What is being asked:
Write each entry down again precisely, skipping nothing.

·····

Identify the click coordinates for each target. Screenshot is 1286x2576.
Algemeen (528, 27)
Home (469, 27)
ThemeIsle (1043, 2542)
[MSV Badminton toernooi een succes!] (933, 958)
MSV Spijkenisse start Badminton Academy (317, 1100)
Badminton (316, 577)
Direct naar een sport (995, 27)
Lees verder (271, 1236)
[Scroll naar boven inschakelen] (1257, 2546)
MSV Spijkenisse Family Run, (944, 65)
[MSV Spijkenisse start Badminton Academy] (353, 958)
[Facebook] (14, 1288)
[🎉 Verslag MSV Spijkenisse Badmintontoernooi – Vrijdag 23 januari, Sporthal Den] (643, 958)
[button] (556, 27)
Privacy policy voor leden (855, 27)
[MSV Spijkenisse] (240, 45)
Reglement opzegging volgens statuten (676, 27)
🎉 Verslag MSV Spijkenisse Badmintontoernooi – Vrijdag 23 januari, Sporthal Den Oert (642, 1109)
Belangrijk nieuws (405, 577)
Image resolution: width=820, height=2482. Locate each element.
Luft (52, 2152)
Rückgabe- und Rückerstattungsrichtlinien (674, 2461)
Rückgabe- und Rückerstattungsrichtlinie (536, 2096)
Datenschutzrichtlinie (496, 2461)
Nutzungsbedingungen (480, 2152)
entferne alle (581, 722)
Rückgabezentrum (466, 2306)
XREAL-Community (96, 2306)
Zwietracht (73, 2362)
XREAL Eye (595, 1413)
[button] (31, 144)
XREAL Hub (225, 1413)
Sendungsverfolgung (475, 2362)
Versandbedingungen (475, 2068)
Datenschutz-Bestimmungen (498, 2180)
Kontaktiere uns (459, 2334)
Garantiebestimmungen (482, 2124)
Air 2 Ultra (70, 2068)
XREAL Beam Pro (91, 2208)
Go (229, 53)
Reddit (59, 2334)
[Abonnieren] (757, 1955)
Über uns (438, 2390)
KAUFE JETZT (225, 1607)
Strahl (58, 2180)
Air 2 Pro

·····

The answer:
Identify the click coordinates for each target. Screenshot is 1286x2576.
Algemeen (528, 27)
Home (469, 27)
ThemeIsle (1043, 2542)
[MSV Badminton toernooi een succes!] (933, 958)
MSV Spijkenisse start Badminton Academy (317, 1100)
Badminton (316, 577)
Direct naar een sport (995, 27)
Lees verder (271, 1236)
[Scroll naar boven inschakelen] (1257, 2546)
MSV Spijkenisse Family Run, (944, 65)
[MSV Spijkenisse start Badminton Academy] (353, 958)
[Facebook] (14, 1288)
[🎉 Verslag MSV Spijkenisse Badmintontoernooi – Vrijdag 23 januari, Sporthal Den] (643, 958)
[button] (556, 27)
Privacy policy voor leden (855, 27)
[MSV Spijkenisse] (240, 45)
Reglement opzegging volgens statuten (676, 27)
🎉 Verslag MSV Spijkenisse Badmintontoernooi – Vrijdag 23 januari, Sporthal Den Oert (642, 1109)
Belangrijk nieuws (405, 577)
Image resolution: width=820, height=2482. Locate each element.
Luft (52, 2152)
Rückgabe- und Rückerstattungsrichtlinien (674, 2461)
Rückgabe- und Rückerstattungsrichtlinie (536, 2096)
Datenschutzrichtlinie (496, 2461)
Nutzungsbedingungen (480, 2152)
entferne alle (581, 722)
Rückgabezentrum (466, 2306)
XREAL-Community (96, 2306)
Zwietracht (73, 2362)
XREAL Eye (595, 1413)
[button] (31, 144)
XREAL Hub (225, 1413)
Sendungsverfolgung (475, 2362)
Versandbedingungen (475, 2068)
Datenschutz-Bestimmungen (498, 2180)
Kontaktiere uns (459, 2334)
Garantiebestimmungen (482, 2124)
Air 2 Ultra (70, 2068)
XREAL Beam Pro (91, 2208)
Go (229, 53)
Reddit (59, 2334)
[Abonnieren] (757, 1955)
Über uns (438, 2390)
KAUFE JETZT (225, 1607)
Strahl (58, 2180)
Air 2 Pro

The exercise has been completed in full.